(Inside Science) -- Scientists from Japan have found an easier way to make a special kind of crystal that can "remember" its shape if deformed. These materials -- known as shape memory alloys -- are valuable in a range of applications from medical devices to building construction, but manufacturing them can be difficult and costly. A recent paper published in Nature Communications is looking to change that.
Growing the size of crystals
You can bend and twist a rod made of shape memory alloy (within reason), and then restore it to its original shape simply by warming it up. These materials also often possess exceptional elasticity, making them ideal for applications that demand flexibility and durability such as flexible eyeglasses frames or prosthetic limbs. But just like with many miracle materials, there's a catch. Shape memory alloys work best when they are grown as single crystals. But single crystals are difficult to manufacture, so current applications use poly crystal forms of the materials, which have limitations.
"These shape memory materials, when in the poly crystal form, tend to crack along grain boundaries," said Richard James, a materials scientist from the University of Minnesota in Minneapolis who was not involved in the study. Just like a particle board is weaker than a solid plank of wood, a poly crystal material has its weak points between the grains.
According to Toshihiro Omori, co-author of the Nature Communications paper and a materials scientist from Tohoku University in Sendai, Japan, current manufacturing methods can barely produce a single crystal grain of shape memory alloys much larger than a grain of rice. Looking to change that, Omori and his colleagues developed a new technique and grew a single grain of copper-based shape memory alloy more than 2 feet long. The technique they used, known as abnormal grain growth, sets off an uneven competition between the individual crystal grains and causes them to merge and form bigger and bigger grains.
"I think soap bubble is a good metaphor," said Omori, referring to the way a pile of smaller soap bubbles pop and merge together to form larger bubbles. Omori and his colleagues have discovered that if they repetitively heat and cool a bunch of tightly packed shape memory alloy crystals, the smaller crystals, just like the soap bubbles, can merge and form a larger, single grain crystal. The trick is to figure out the right temperature and speed to heat and cool the material, which is one of the main findings of their paper.
● ● ●
● YOUR TASKS:
1. List every application of shape memory alloys that the article on shape memory alloys mentions.
2. Duplicate the passage of the article on shape memory alloys starting with "(Inside Science) -- Scientists" and going on through "to change that.".
3. Pick up the article on shape memory alloys after its final sentence and continue writing it.
The saved entries have no connection to the article on shape memory alloys.

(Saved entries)
● ● ●
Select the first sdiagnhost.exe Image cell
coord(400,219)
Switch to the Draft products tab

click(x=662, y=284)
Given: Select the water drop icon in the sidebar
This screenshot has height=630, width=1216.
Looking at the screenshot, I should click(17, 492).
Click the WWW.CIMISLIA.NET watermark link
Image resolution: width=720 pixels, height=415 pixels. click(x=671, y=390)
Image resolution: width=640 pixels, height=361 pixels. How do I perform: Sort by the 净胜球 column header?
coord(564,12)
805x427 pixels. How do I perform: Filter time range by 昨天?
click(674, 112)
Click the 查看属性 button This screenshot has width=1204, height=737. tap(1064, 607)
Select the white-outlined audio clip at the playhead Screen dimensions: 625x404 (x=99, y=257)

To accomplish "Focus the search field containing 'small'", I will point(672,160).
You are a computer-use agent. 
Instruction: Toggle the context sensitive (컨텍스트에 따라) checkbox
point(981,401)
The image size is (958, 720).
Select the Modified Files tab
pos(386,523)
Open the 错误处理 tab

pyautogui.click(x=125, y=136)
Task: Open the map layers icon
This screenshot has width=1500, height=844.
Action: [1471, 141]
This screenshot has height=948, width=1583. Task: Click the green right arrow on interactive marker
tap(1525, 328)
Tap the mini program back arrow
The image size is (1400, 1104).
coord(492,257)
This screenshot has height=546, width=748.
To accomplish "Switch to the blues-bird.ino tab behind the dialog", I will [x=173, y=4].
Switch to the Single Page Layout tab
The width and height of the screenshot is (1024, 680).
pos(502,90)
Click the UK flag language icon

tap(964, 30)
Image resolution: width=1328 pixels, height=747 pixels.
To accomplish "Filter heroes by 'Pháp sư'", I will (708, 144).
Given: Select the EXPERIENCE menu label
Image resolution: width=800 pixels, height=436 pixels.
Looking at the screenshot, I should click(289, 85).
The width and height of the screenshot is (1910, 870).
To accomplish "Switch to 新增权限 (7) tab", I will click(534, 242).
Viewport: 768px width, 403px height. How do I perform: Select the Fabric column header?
● ● ●
● EXPECTED OUTPUTS:
1. Medical devices, building construction, flexible eyeglasses frames, and prosthetic limbs.

2.
(Inside Science) -- Scientists from Japan have found an easier way to make a special kind of crystal that can "remember" its shape if deformed. These materials -- known as shape memory alloys -- are valuable in a range of applications from medical devices to building construction, but manufacturing them can be difficult and costly. A recent paper published in Nature Communications is looking to change that.

3.
The researchers claim that the size of their 2-foot-long crystal was only limited by the size of their laboratory equipment, which is like saying that your wallet is too small to hold all your cash -- not a bad problem to have. Even larger single crystals of this alloy can be made with larger industrial size equipment, Omori said.
Growing the number of applications
According to James, there's already a whole plethora of medical devices that make use of poly crystal shape memory alloys. As an example, he described a coronary stent that needs to be compressed down and fitted on the end of a guide wire, so that the doctor can feed it up through the patient's artery to place the stent.
"When you're paying $12,000 for a stent operation, the cost of the material could be less than a dollar -- its contribution to the overall cost is not so great," said James. "But if you're making huge dampers for a building, the material cost would be a very significant factor."
Private and government agencies are trying to expand the range of applications for shape memory alloys, from making more durable spacecraft wings, to making more comfortable car seats. For these larger scale applications, the use of shape memory alloys is often limited by the materials' cost-effectiveness relative to more conventional materials such as steel and aluminum. A cheaper and stronger shape memory alloy, perhaps in the form of a single crystal, can change that.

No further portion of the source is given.